本文的代码以及之前的作业代码可通过一下github链接获得
https://github.com/Changjing-Liu/algorithm_lab


引言

作业要求链接:
https://coursera.cs.princeton.edu/algs4/assignments/wordnet/specification.php

作业常见问题解答:
https://coursera.cs.princeton.edu/algs4/assignments/wordnet/faq.php

本次作业需要完成一个wordnet,即英语语义词典,需要完成(按照作业常见问题解答中老师推荐的顺序):

  1. SAP.java
  2. WordNet.java
  3. Outcast.java

一、SPA.java

这一部分可以偷懒,采用algs4里的BreadthFirstDirectedPaths()来实现广度优先搜索,以此判断两点的路径是否存在,并确定两点间的距离。

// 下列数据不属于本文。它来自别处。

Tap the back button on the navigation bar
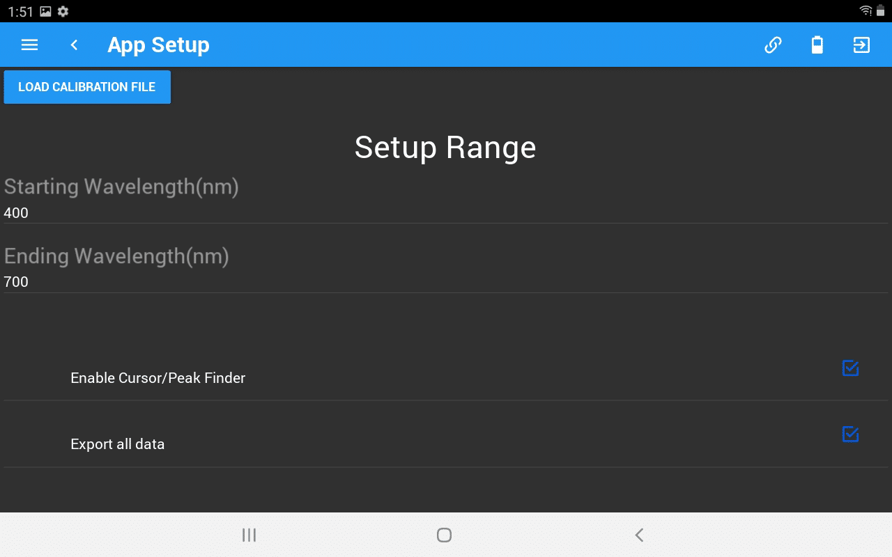Screen dimensions: 892x557 coord(638,535)
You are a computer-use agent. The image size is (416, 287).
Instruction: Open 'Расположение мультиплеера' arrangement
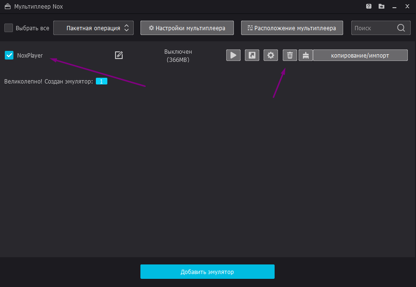pos(291,28)
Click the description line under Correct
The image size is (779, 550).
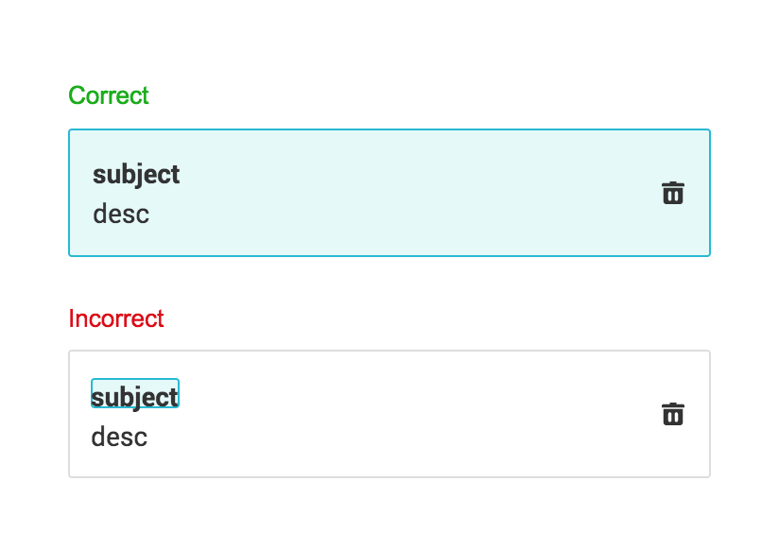[121, 214]
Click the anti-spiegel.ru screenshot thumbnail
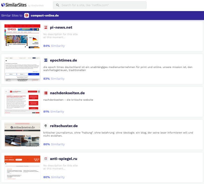204x184 pixels. [22, 167]
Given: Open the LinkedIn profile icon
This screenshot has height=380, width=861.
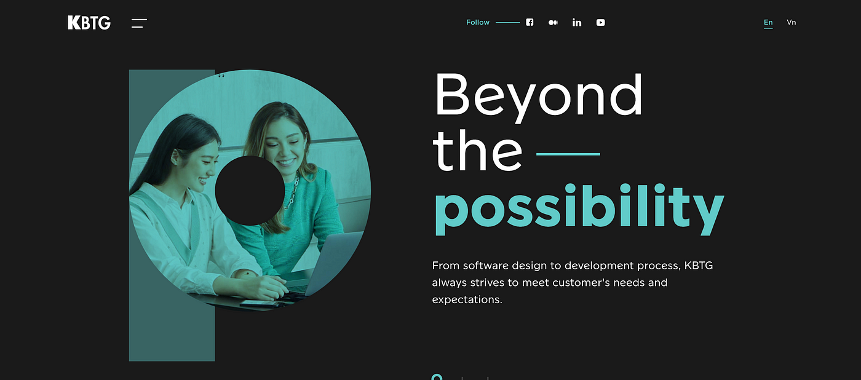Looking at the screenshot, I should click(577, 22).
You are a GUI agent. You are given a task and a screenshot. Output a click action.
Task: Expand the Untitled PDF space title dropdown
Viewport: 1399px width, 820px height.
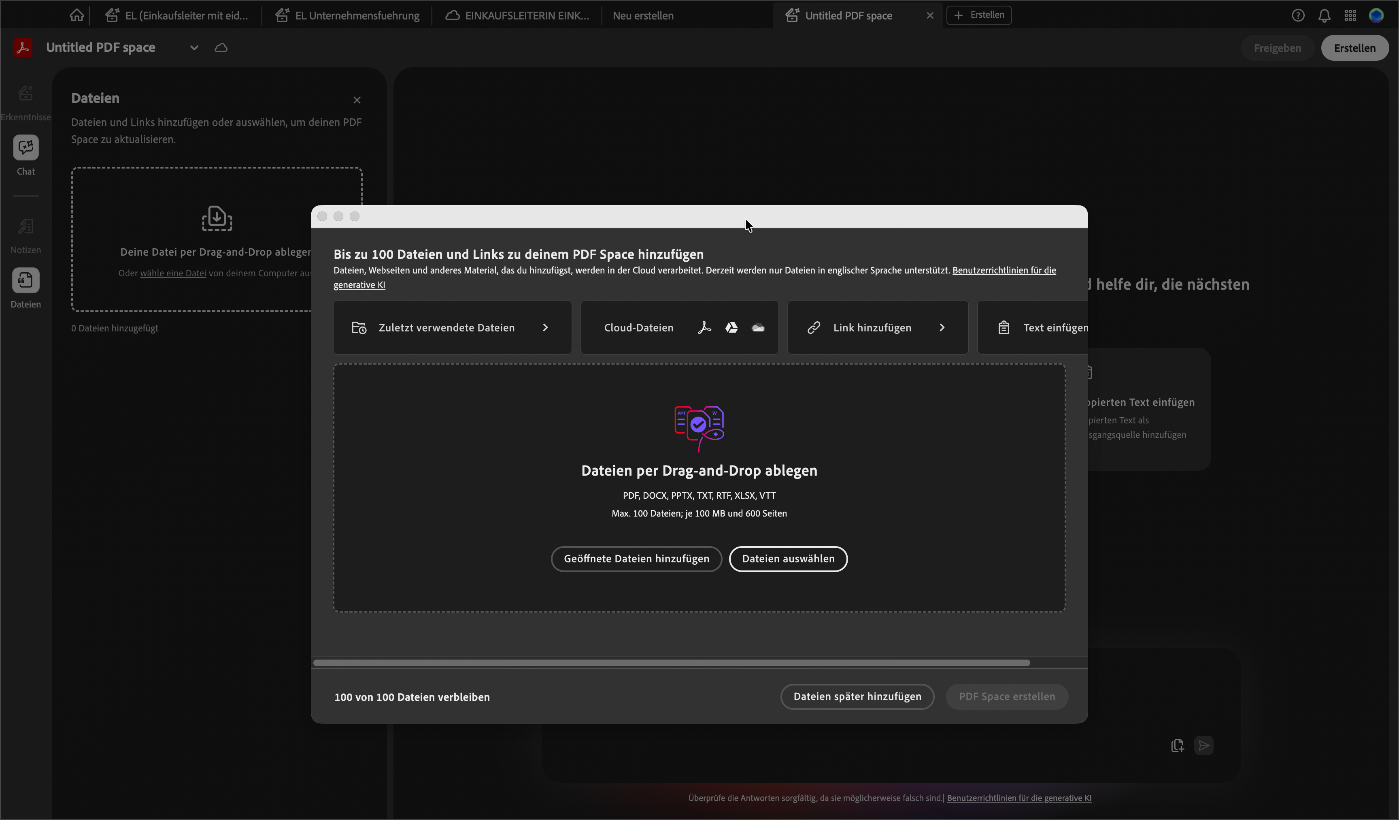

import edu.princeton.cs.algs4.BreadthFirstDirectedPaths;
import edu.princeton.cs.algs4.Digraph;
import edu.princeton.cs.algs4.In;
import edu.princeton.cs.algs4.StdIn;
import edu.princeton.cs.algs4.StdOut;

public class SAP {
    private Digraph G;
    private int anc = -1;

    // constructor takes a digraph (not necessarily a DAG)
    public SAP(Digraph G) {
        if (G == null) {
            throw new IllegalArgumentException();

        } else {
            this.G = new Digraph(G);
        }

    }

    // length of shortest ancestral path between v and w; -1 if no such path
    public int length(int v, int w) {
        if (v < 0 || v > G.V() - 1 || w < 0 || w > G.V() - 1)
            throw new IllegalArgumentException();
        anc = -1;

        BreadthFirstDirectedPaths bv = new BreadthFirstDirectedPaths(G, v);
        BreadthFirstDirectedPaths bw = new BreadthFirstDirectedPaths(G, w);

        int minlength = Integer.MAX_VALUE;
        for (int i = 0; i < G.V(); i++) {
            if (bv.hasPathTo(i) && bw.hasPathTo(i)) {
                int l = bv.distTo(i) + bw.distTo(i);
                if (l < minlength) {
                    minlength = l;
                    anc = i;
                }
            }
        }
        if (minlength == Integer.MAX_VALUE) return -1;
        else return minlength;
    }

    // a common ancestor of v and w that participates in a shortest ancestral path; -1 if no such path
    public int ancestor(int v, int w) {
        length(v, w);
        return anc;
    }

    // length of shortest ancestral path between any vertex in v and any vertex in w; -1 if no such path
    public int length(Iterable<Integer> v, Iterable<Integer> w) {
        int length = Integer.MAX_VALUE;
        int temp;
        for (Integer i : v) {
            for (Integer j : w) {
                temp = length(i, j);
                if (temp < length)
                    length = temp;
            }
        }
        if (length == Integer.MAX_VALUE) return -1;
        else return length;
    }

    // a common ancestor that participates in shortest ancestral path; -1 if no such path
    public int ancestor(Iterable<Integer> v, Iterable<Integer> w) {
        int length = Integer.MAX_VALUE;
        int local_anc = -1;
        int temp;
        for (Integer i : v) {
            for (Integer j : w) {
                temp = length(i, j);
                if (temp < length) {
                    length = temp;
                    local_anc = this.anc;
                }
            }
        }
        if (length == Integer.MAX_VALUE) return -1;
        else return local_anc;
    }

    public static void main(String[] args) {
        In in = new In(".\\test\\digraph2.txt");
        Digraph G = new Digraph(in);
        SAP sap = new SAP(G);
        while (!StdIn.isEmpty()) {
            int v = StdIn.readInt();
            int w = StdIn.readInt();
            int length = sap.length(v, w);
            int ancestor = sap.ancestor(v, w);
            StdOut.printf("length = %d, ancestor = %d\n", length, ancestor);
        }
    }
}

二、WordNet.java

该部分都先需要对输入的数据格式进行分析处理,并采用合理的数据结构存储。此处基于ST<String, Bag>实现word到对应同义词集合的映射,基于ArrayList实现word的链式存储,基于Digraph构建wordnet的有向图

需要注意的一点是,构建有向图后,需要判断是否合法:即是否存在环,或是否存在多个根节点
有环可通过algs4中的DirectedCycle来判断,是否有多个根节点可通过记录v->w映射中的v,通过遍历所有节点,使用排除法判断未记录的节点数量是否超过1来判断。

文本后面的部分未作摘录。